Why this won't work:
- the cells are located inside a sealed metal can with an air gap between the top of the cells and the top of the can - blowing cold air over the top of the can will translate to very little cooling of the insides of those cells.
- my current exit nozzle design is a complete guess as to where I should be directing the airflow. (Ideally I'd have a thermal imaging camera looking in the area as it's being fast charged to find any hotspots - if they exist).
- opening the battery disconnect cover plate will freak some people out. Note: the battery disconnect plug is a fully waterproof and tamper resistant system. When it is removed the battery is disabled - so, no you can't electrocute yourself.
- The AC cooling function only works when the car is in Drive mode - so you can't run this when the car is fast charging - it can only be used before and afterwards.
Improvements that could be made:
- Tape the edges of my air vent connector down with wide electrical tape to create a better seal around the vent outlet [Easy]
- Tape over the other vents above the AV display [Easy]
- Wrap the hose in insulation so the cold air is not heated up by the ambient air in the car. [Not too hard]
- It would also be helpful to know where the cold air is dispersing. Is my nozzle pointing in the right direction? Ideally I'd point a small thermal camera down there to see what's going on. The current configuration is just a guess on my part. [Need to find a thermal imaging camera to borrow.]
Having said all that - this is a fairly simple, cheap and non-intrusive setup. If it did provide a bit of battery cooling then it might be worthwhile.
My next step is to test it out and use LeafSpy Pro to log the temperature readings of the battery.
I'll test a few strategies:
- just in my driveway to see if I can lower the temp of the back seat cells from ambient - during fast charging (on a long distance drive that requires multiple fast charges) - just before fast charging (on a long distance drive) - and just after fast charging (on a long distance drive) I'll update this page once I have any good data to support or undermine the utility of this experiment.
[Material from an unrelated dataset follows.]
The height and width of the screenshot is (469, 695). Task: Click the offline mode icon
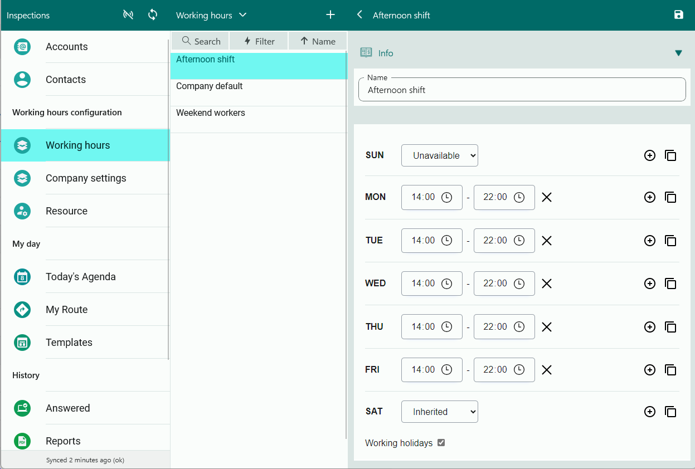(128, 15)
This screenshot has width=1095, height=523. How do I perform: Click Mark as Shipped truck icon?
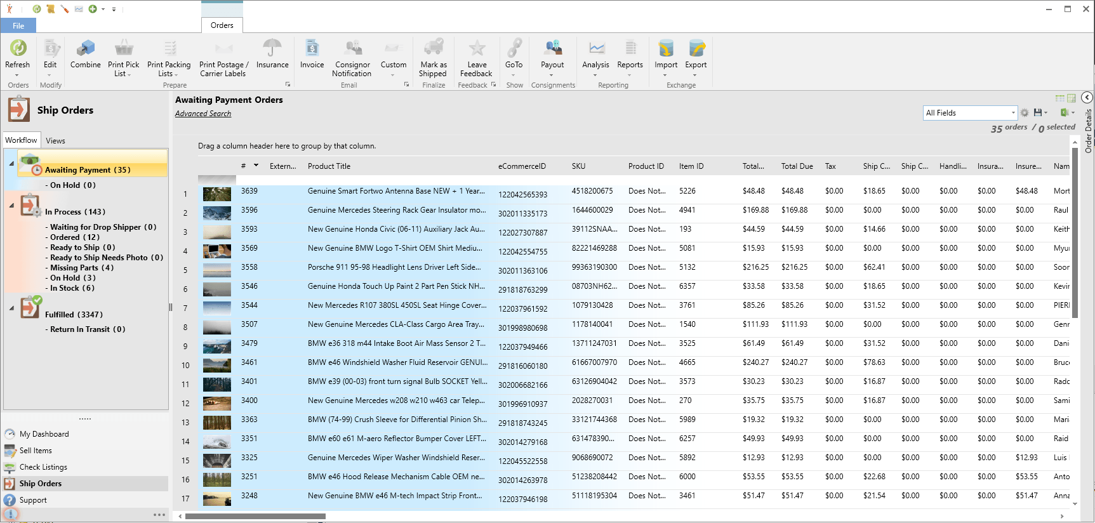coord(434,48)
It would be helpful if someone else did the same so we could compare results. Good luck!
This project was inspired by: Nissan LEAF drive battery temperature measures by Terry Young from Cosmo Speed in Japan. His version is designed for the slightly different air vent shape in a 40KWh ZE1 LEAF.
15 March 2021
Test 1 in my driveway
Disappointing (as expected).
Here's the results from the LeafSpy log showing the temperature at the 4 sensors in the battery, plus Ambient and Motor temp. These last two were included to provide something outside the battery to compare to. Unfortunately they much more dynamic than I was assuming. It looks like the motor heats up by 4 degrees C when the car is switched in to Drive mode!? And I really don't know what's going on with the Ambient temp reading.
As the the battery temp readings show - there a slight trend downwards but no enough to suggest I'm having much impact. I spent the first half an hour trying to get the AC cooling function to work with the car in not Drive mode. Then I switched to Drive mode and got the AC cooling the air down to 12 degrees C for the second half hour.